Enormous Tunneling Machine 'Bertha' Blocked By 'The Object' 339
An anonymous reader sends word that 'Bertha,' the world's largest tunneling machine, which is currently boring a passage beneath Seattle's waterfront, has been forced stop. The 57.5ft diameter machine has encountered an unknown obstruction known as "the object."
"The object’s composition and provenance remain unknown almost two weeks after first contact because in a state-of-the-art tunneling machine, as it turns out, you can’t exactly poke your head out the window and look. 'What we’re focusing on now is creating conditions that will allow us to enter the chamber behind the cutter head and see what the situation is,' [said project manager Chris Dixon]. Mr. Dixon said he felt pretty confident that the blockage will turn out to be nothing more or less romantic than a giant boulder, perhaps left over from the Ice Age glaciers that scoured and crushed this corner of the continent 17,000 years ago. But the unknown is a tantalizing subject.

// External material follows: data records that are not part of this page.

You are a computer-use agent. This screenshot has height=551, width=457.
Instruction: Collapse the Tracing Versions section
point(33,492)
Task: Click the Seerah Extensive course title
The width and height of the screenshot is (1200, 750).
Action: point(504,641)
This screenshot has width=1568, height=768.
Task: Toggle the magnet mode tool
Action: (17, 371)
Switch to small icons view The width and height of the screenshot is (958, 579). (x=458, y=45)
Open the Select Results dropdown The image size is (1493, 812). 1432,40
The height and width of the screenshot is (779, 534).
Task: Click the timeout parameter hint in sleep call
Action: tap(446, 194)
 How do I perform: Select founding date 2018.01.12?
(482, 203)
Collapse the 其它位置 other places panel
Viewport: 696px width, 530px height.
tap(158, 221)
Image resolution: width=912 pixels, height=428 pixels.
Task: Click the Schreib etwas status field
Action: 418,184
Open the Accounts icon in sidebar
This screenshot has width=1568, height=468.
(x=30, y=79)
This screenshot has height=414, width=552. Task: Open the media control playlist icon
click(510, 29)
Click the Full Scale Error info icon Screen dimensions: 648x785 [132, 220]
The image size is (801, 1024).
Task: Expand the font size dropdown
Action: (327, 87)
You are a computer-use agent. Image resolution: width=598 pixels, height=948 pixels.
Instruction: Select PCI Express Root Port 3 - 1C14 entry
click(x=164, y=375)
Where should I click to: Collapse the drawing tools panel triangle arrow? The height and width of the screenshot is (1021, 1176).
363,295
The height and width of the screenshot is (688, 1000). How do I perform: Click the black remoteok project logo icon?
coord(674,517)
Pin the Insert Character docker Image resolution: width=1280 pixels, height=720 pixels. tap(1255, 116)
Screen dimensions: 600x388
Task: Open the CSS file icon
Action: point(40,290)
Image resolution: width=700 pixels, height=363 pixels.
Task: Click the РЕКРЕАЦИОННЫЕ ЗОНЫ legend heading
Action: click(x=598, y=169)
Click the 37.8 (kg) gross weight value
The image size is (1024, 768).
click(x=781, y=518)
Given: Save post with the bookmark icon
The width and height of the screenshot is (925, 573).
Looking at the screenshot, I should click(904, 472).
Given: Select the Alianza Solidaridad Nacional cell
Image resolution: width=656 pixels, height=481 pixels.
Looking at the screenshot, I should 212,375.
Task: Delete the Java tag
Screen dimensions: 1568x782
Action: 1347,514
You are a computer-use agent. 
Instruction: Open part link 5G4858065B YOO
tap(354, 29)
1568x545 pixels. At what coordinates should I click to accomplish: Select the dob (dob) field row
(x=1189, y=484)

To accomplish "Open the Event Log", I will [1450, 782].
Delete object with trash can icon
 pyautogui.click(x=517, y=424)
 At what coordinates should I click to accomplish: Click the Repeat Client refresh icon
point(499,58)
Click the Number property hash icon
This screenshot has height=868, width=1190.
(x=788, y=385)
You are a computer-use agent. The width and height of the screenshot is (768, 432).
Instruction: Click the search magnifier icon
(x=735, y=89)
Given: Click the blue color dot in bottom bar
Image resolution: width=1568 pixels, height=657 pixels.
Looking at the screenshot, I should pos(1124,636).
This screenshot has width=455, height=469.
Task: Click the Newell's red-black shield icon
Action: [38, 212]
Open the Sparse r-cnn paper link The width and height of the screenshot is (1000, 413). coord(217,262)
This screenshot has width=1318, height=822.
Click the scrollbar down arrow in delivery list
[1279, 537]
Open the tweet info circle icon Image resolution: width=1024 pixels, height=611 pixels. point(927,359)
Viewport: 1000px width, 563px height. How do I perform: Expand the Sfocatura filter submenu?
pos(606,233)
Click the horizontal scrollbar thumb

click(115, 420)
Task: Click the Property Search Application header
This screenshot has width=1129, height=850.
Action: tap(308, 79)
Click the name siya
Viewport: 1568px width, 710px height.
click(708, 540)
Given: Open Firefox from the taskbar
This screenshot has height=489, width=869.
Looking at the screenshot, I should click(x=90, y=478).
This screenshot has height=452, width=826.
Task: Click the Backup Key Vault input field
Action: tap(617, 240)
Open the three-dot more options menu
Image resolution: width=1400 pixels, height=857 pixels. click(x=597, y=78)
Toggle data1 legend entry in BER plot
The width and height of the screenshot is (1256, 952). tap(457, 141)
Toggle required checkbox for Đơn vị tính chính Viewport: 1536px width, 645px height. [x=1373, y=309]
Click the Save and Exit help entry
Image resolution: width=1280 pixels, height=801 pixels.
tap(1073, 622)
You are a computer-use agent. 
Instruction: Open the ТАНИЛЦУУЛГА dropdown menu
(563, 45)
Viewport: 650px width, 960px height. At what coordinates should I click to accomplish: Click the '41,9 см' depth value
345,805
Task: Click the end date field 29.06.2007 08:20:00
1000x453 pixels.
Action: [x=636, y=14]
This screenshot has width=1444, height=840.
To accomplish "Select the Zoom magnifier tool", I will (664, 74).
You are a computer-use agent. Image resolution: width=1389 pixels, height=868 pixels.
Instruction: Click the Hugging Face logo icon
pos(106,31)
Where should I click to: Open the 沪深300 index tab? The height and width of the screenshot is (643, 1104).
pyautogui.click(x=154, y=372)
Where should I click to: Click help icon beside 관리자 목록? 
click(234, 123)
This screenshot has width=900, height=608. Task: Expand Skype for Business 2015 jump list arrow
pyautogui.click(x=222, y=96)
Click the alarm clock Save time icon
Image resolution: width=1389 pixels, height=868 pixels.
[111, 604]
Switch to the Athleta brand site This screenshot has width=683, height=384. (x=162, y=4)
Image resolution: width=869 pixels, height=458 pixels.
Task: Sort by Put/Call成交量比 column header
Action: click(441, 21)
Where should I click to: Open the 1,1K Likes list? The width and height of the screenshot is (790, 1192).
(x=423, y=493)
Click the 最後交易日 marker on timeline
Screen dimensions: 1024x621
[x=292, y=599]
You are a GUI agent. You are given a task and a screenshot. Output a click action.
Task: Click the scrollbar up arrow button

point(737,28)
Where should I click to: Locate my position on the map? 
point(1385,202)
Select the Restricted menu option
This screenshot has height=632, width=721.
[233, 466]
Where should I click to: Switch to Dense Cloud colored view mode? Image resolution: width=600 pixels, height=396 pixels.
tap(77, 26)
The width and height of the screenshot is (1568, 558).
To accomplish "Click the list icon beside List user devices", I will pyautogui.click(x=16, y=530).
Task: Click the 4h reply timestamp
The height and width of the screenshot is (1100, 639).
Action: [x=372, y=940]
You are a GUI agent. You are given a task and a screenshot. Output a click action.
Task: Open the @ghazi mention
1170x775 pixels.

Some residents said they believe, or want to believe, that a piece of old Seattle, buried in the pell-mell rush of city-building in the 1800s, when a mucky waterfront wetland was filled in to make room for commerce, could be Bertha’s big trouble. That theory is bolstered by the fact that the blocked tunnel section is also in the shallowest portion of the route, with the top of the machine only around 45 feet below street grade."
Time to call in... (Score:5, Funny)
...The SCP Foundation.
Re: (Score:3, Informative)
How do we know that the SCP Foundation wasn't already aware of this object, and the whole tunneling project wasn't actually a cover for securing it? Rest assured that whatever "it" is, "they" have a suitably mundane explanation already prepared.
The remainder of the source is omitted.